We don't recommend running the LightlyOne Worker on your Windows Subsystem for Linux (WSL) as it may come to connection issues. This is likely due to Windows acting as a proxy between the LightlyOne Worker and the LightlyOne Platform or cloud providers. Instead, we recommend using a Linux machine or a cloud-hosted instance such as AWS EC2, Google Cloud compute engines or Azure Compute.

Missing `file_name` Attribute in Prediction or Metadata Files

LightlyOne Worker versions before v2.14 additionally required a file_name attribute in the prediction and metadata files. This is no longer necessary and can be omitted. If you are using an older version of the LightlyOne Worker, please update to the latest version.

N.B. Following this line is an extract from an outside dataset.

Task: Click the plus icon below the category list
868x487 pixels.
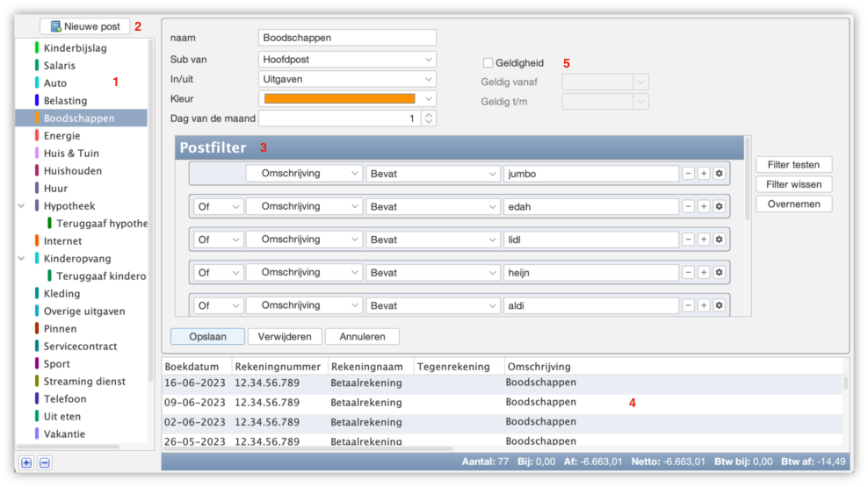Action: pos(26,462)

If you want to keep using an older version, please add the file_name attribute to your prediction and metadata files. The file_name attribute must always be the relative path of the image to the root directory of your input datasource. For example, if the image is saved at input_datasource/subdir/image_1.png, then file_name must be subdir/image_1.png. Similarly, for frame 123 of the video at input_datasource/subdir/video_1.mp4, file_name must be subdir/video_1-123-mp4.png.

Permission

Local Storage Permission Errors

The LightlyOne Worker needs access to the mounted directories of your local storage. The operating system manages this access. In the example docker run command below, the mounted directories are MOUNTED_INPUT_DIR and MOUNTED_LIGHTLY_DIR.

docker run ... \
  -v /MOUNTED_INPUT_DIR:/input_mount:ro \
  -v /MOUNTED_LIGHTLY_DIR:/lightly_mount \
  ...

No List Permission for Files in ‘/Input_mount/ ‘!

This error means the LightlyOne Worker cannot access the mounted input directory. It requires not only read but also execute permissions, as reading files in a directory requires execute access. As the user to access the directory might be influenced by the way dockerwas installed, we recommend giving the permissions to all users. Furthermore, the same permissions are required for all subdirectories and files in the mounted directory.

Fix it with chmod -R a+rX /MOUNTED_INPUT_DIR, change the path according to what you set in your docker run command. Use sudoif needed. Create the directory first if needed. If you cannot change the permissions of the directory, see our docs on how to run the LightlyOne Worker with a custom user and group.

As we constantly improve the LightlyOne Worker by improving error messages and fixing bugs, please also try updating the version using the command docker pull lightly/worker:latest.

No Write or Overwrite Permission for ‘/lightly_mount/‘!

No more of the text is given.